The invention discloses a wind turbine generator fault early warning method based on power curve analysis and a neural network, which fully utilizes SCADA data, does not need to analyze complex physical characteristics of a wind turbine generator, is respectively used for fault early warning of a pitch system and a yaw system of the wind turbine generator, further proves the effectiveness of the method, LPP feature extraction reduces modeling and prediction difficulty, improves prediction precision, and has the advantages that an extreme learning machine in a neural network algorithm has higher learning speed and generalization performance than a traditional BP neural network, is compared with an extreme learning machine prediction model, the stability and the prediction precision of the nuclear extreme learning machine prediction model are improved to a certain extent, and the change severity of the data can be quantified by combining the entropy method.

Description

Wind turbine generator system fault early warning method based on power curve analysis and neural network
Technical Field
The invention relates to the technical field of wind turbine automation, in particular to a wind turbine fault early warning method based on power curve analysis and a neural network.
Background
The wind turbine generator system has the advantages that the running environment of the wind turbine generator system is bad, the wind turbine generator system faults are frequently generated, the safety and the stability of the wind turbine generator system are brought to bad influence on the running, and serious challenges are brought to the development of wind power generation. Due to the variability and unpredictability of the running states of the wind turbine, the early warning research on the faults of the wind turbine has become an important research direction in wind power development. In recent years, with the development of artificial intelligence technology, more and more advanced intelligent algorithms are successfully applied to various fields, so that the method is selectively applied to the research of wind turbine generator fault early warning by adopting a neural network algorithm, and the predicted result is more accurate.
Disclosure of Invention
The invention aims to provide a wind turbine generator set fault early warning method based on power curve analysis and a neural network, which can solve the problems in the background technology.

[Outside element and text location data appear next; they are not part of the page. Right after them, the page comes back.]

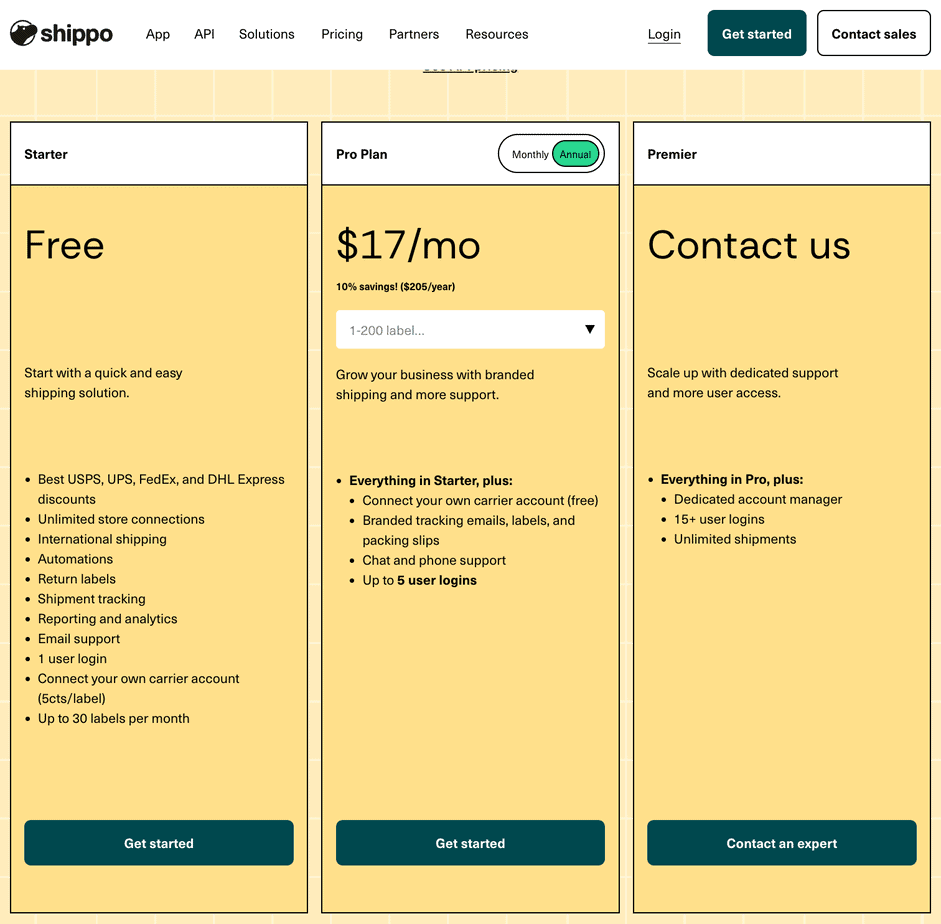Click the Login link

tap(664, 34)
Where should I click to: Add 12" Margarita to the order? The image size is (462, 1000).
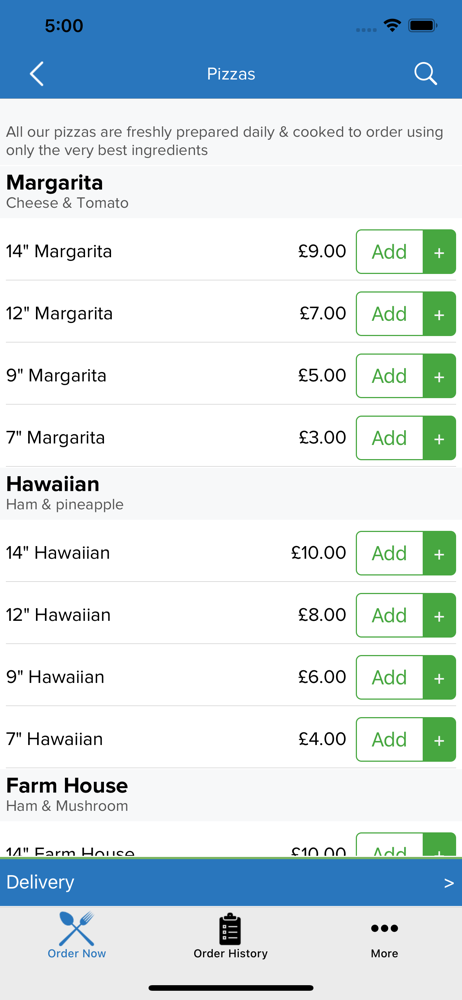[389, 314]
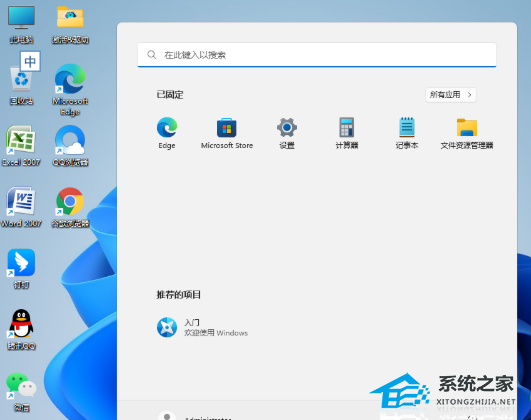
Task: Select the DingTalk desktop icon
Action: pyautogui.click(x=21, y=268)
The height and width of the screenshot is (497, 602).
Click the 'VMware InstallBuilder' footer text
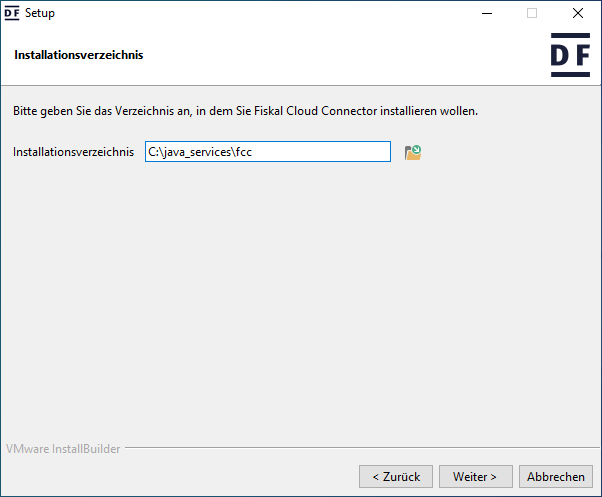pos(63,449)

In order to achieve the above purpose, the present invention provides the following technical solutions: a wind turbine generator system fault early warning method based on power curve analysis and a neural network comprises the following steps:
s101: data screening, namely screening SCADA data by using an algorithm combining least square and dispersion analysis according to a power characteristic curve so as to retain data conforming to normal working conditions of a unit, thereby improving the accuracy of a model;
s102: establishing a neural network model, screening input parameters of the model by using a random forest algorithm to simplify a model structure, and establishing the neural network model of the wind turbine generator by comparing the number of hidden layers;
s103: providing an index, and providing an index capable of reflecting the real-time running state of the unit by combining a sliding window model;
s104: determining a threshold value, and determining the threshold value of the index through a non-parameter estimation method;
s105: and (5) early warning and monitoring, and realizing state early warning and on-line monitoring.

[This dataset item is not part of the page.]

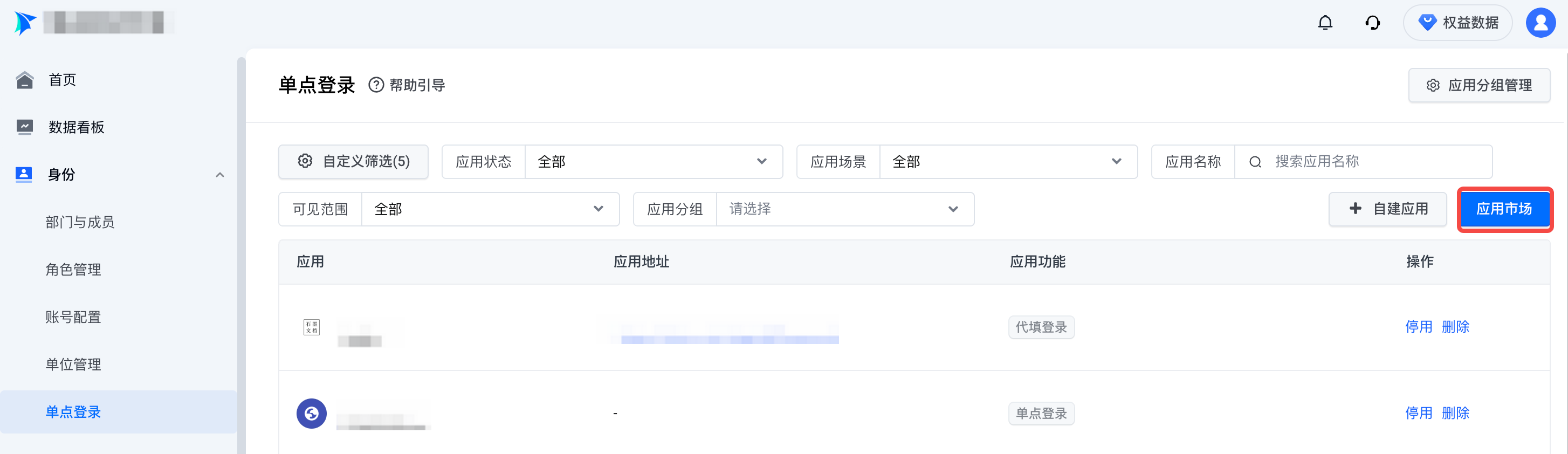Click the home icon in the sidebar
1568x454 pixels.
click(x=24, y=80)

The system comprises a working system and a management background, wherein the working system interacts data with the management background in a signal transmission mode, and the management background is provided with an application module for processing information.
Further, the working system comprises an analysis unit, a collection module, an early warning module and a transmission module, wherein the collection module is used for collecting state parameters including wind speed, wind direction, rotating speed, voltage, current, power, vibration, temperature and the like, and the collection module is connected with a management background through signals of the transmission module.
Further, the analysis unit comprises an angle module, a rotating speed module, a wind speed module and a power module, and utilizes relevant parameters of the SCADA system, such as rotating speed, power, wind speed, angle and the like, on the basis, a linear model for analyzing the electric quantity of each wind generating set is constructed by combining a generalized linear regression algorithm, and specific reasons for causing electric quantity loss are described.
Further, the working system further comprises a prediction judging module, wherein the prediction judging module can be used for full-field power prediction, blade icing prediction, mechanical state prediction of the wind generating set, standard comparison prediction of a single power curve, accuracy correction of wind speed prediction of a fan cabin and judgment of running health state.
Further, full-field power prediction refers to constructing a full-field power prediction model based on an ARIMA algorithm, using historical wind speed, wind direction, temperature, power and yaw data for training of the model, and using current corresponding data for prediction of the model.
Further, the mechanical state prediction of the wind turbine generator refers to deep excavation of parameters such as vibration signals, temperature, fan rotating speed and the like, a prediction model is established by utilizing a neural network, the model is trained by utilizing historical data, and then the mechanical state of the wind turbine generator is predicted by utilizing current parameters.
Further, for step S105, feature extraction may be performed on the state parameters of the wind turbine by using the office-preserving projection method, then a neural network prediction model of the target state parameters may be built, the residual variation trend of the target state parameter prediction model may be analyzed by using the information entropy method to determine whether the wind turbine is in a healthy state, if healthy, the wind turbine is allowed to perform normal operation and perform real-time monitoring on the wind turbine, if unhealthy, the early warning module may be started to perform early warning in time, and the early warning may be transmitted to the management background for preprocessing.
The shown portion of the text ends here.